Как будто в ответ на мои мысли, невидимый браслет заколол кожу. Я почесала саднящее запястье – проклятая Доната! Нацепила на меня эти оковы! Вживила мне под кожу карту, которую я и видеть никогда не хотела.
Шаги звенели на каменной мостовой и тонули в густом влажном мареве. Парило нещадно, словно я оказалась в котле с водой, поставленном на медленный огонь. Загромыхало снова – ближе. Я то и дело посматривала в клочок бумаги, что дала мне Доната. На вырванном из карты куске города тёмно-красной линией был прочерчен мой путь. Маленьким крестиком отмечена таверна.
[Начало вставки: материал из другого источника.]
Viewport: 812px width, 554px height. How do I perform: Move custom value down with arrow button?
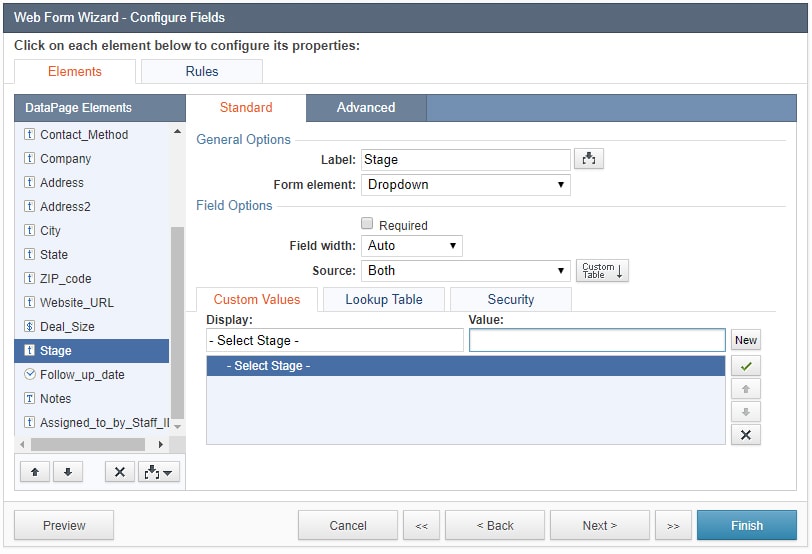pyautogui.click(x=745, y=412)
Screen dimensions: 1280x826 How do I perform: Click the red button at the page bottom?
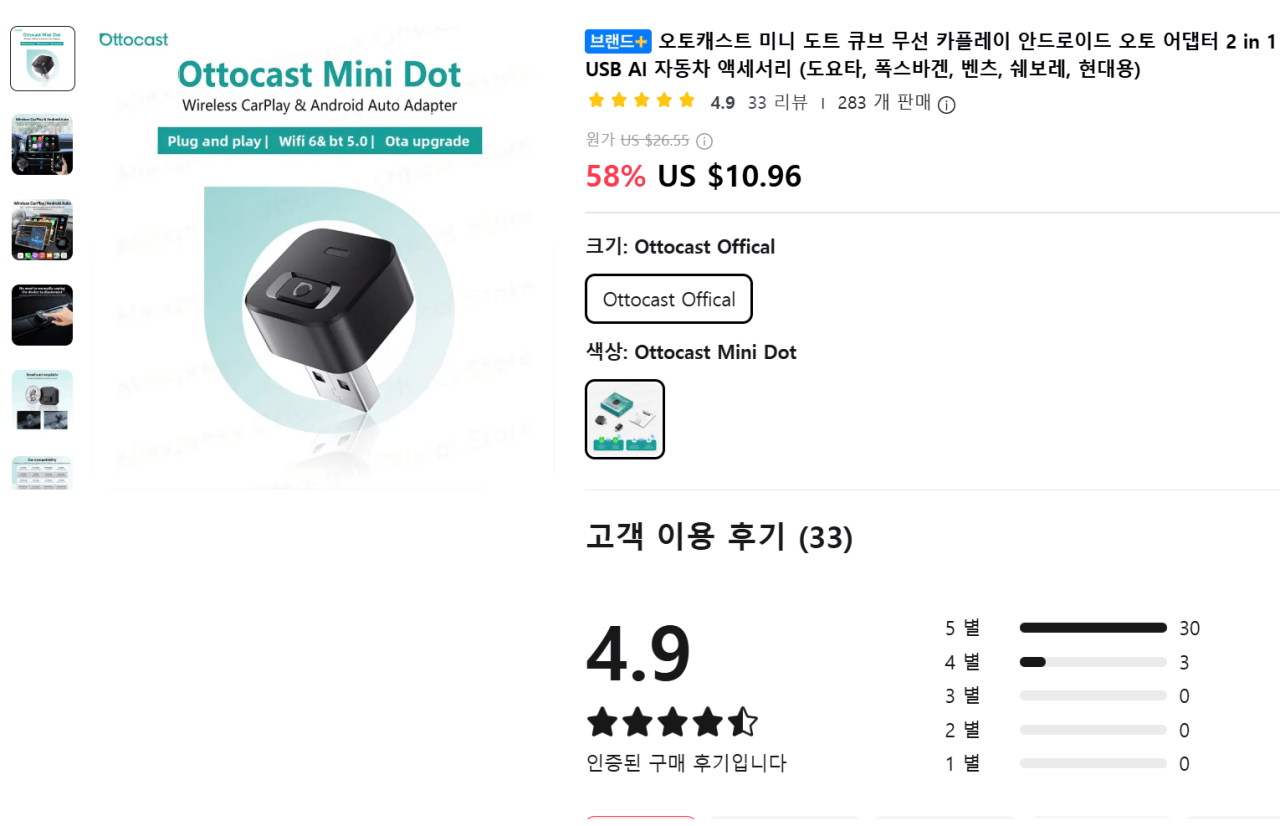click(x=640, y=820)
Я свернула в узенький переулок, проскочила, едва не шаркаясь плечами о тёмные бугристые стены. Закапало. Ленивые тяжёлые капли ударяли по голове и плечам. Смахивая с бровей и ресниц влагу, я вышла на другую улицу и прибавила шаг, лелея надежду, что повозка, которую мне подготовили, будет крытой.
Над головой мелькали вывески всевозможных булочных – похоже, я попала на улицу пекарей. Здесь в воздухе постоянно витал запах опары и корицы, хрустящей румяной корочки, которую так приятно надломить, чтобы почувствовать тёплую мягкость хлеба внутри. В ответ на мысли о еде в животе ощутимо вздрогнуло.
Я снова свернула и вышла, наконец, на улицу постоялых дворов и всевозможных харчевен – на любой вкус и кошелёк. Здесь тоже пахло едой, которую готовили в поварнях для горожан, которые уже собираются на вечерние посиделки, и постояльцев. Беспрестанно шаря по вывескам взглядом, я натолкнулась на ровно вырезанную и любовно побеленную утку. Огляделась и увидела выплывшую из тумана крытую повозку с плотным пологом. Как же хорошо, что не придётся мокнуть, хоть от сильного дождя этот хлипкий навес на жердях вряд ли убережёт.
Дальше стояли и другие повозки, но одна из них тут же уехала, как только из неё высадился высокий, закутанный в плащ, мужчина. Другая, кажется, была пуста. Я подошла ближе, выглядывая кучера – тот, видно, дремал, сгорбившись под непромокаемой накидкой на козлах. Он вздрогнул от звука шагов и обернулся через плечо. Встряхнул вожжами – и две каурые лошади одновременно переступили копытами.
– Ну, что, едем, нэри? – буркнул он не слишком-то довольно. – Жду вас невесть сколько. Скоро под задом хлюпать начнёт, прости, Рассветная Матерь.
Обернувшись, я бросила последний взгляд вдоль улицы. Прислушалась: нет ли ещё погони. Когда после всех проверок обнаружат, что у Донаты нет карты, то начнут искать воровку. А на кого падёт подозрение в первую очередь? На захворавшую девицу. А там уж сразу обнаружат, что её в покоях нет. И у Мариана Шербана тоже.
– Едем, – я кивнула и, приподняв подол, быстро забралась в повозку.
Сидение оказалось не слишком удобным. На таком, пожалуй, в долгом пути отсидишь себе всё, что ниже спины. Но выбирать не приходится, раз уж я по собственной неосторожности и доверчивости беспросветно вляпалась в эту сомнительную заварушку. Доната много кого умела облапошить, вот и попалась на её удочку. Если она приедет вслед за мной, то получит сполна!
Кучер звонко причмокнул, сильнее ударяя поводьями – лошади тряхнули головами и легко сдвинули повозку с места. Гулко зацокали копытами по щербатой мостовой. “Белая утка”, в которой я так ни разу и не побывала, быстро пропала за бесчисленными поворотами городских дорог.
Дождь расходился. Кучер тихо поругивался и натягивал накидку на голову всё сильнее. Несмотря на полог, которым закрывался навес, образуя нечто вроде тёмной каморки с маленьким оконцем сбоку, на колени брызгало. Башмаки начали промокать, и я попыталась спрятать ноги под лавку, на которой сидела.